--- Exercise aim ---
Reproduce word for word the items between the line containing "Task: Click substitution arrow on M. Yamane" and the line containing "pos(28,296)", both included. Leave out the pictures.

--- Exercise materials ---
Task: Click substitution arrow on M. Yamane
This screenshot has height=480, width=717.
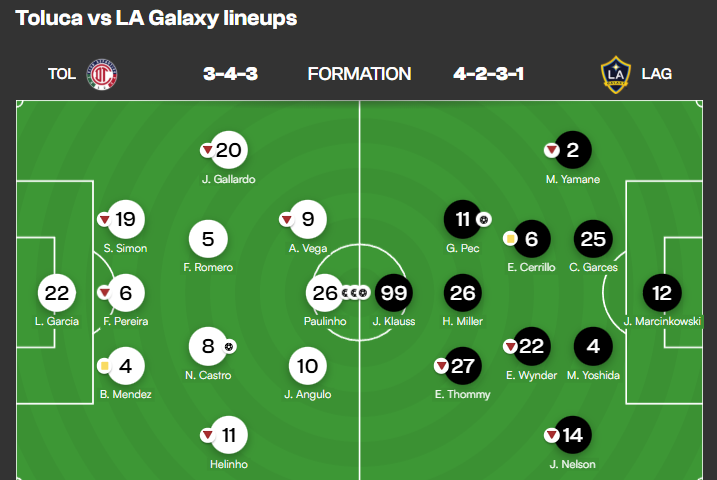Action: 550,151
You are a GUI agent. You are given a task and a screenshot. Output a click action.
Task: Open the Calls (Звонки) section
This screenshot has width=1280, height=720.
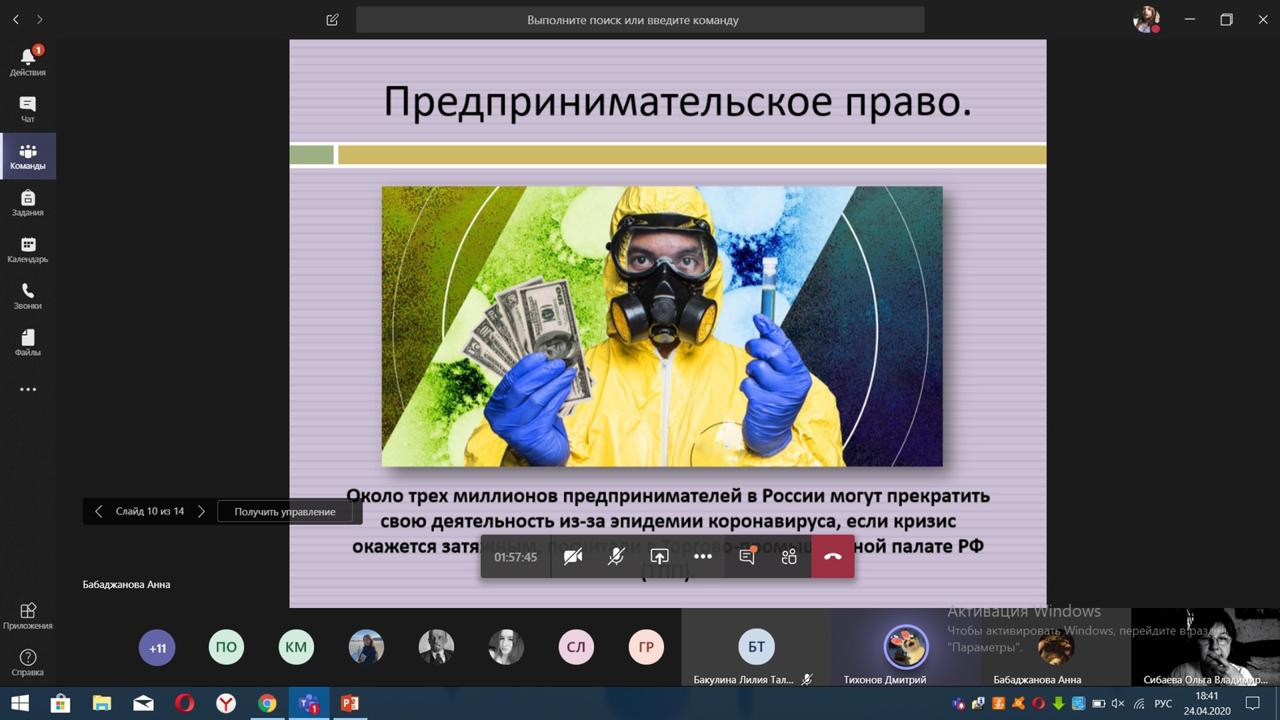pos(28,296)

...

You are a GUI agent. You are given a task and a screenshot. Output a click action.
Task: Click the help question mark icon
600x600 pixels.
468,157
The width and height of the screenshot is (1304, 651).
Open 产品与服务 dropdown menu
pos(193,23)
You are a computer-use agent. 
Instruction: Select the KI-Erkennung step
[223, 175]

--- Response to this exercise ---
Task: Click substitution arrow on M. Yamane
This screenshot has height=480, width=717.
Action: 550,151
You are a GUI agent. You are given a task and a screenshot. Output a click action.
Task: Open the Calls (Звонки) section
This screenshot has width=1280, height=720.
pos(28,296)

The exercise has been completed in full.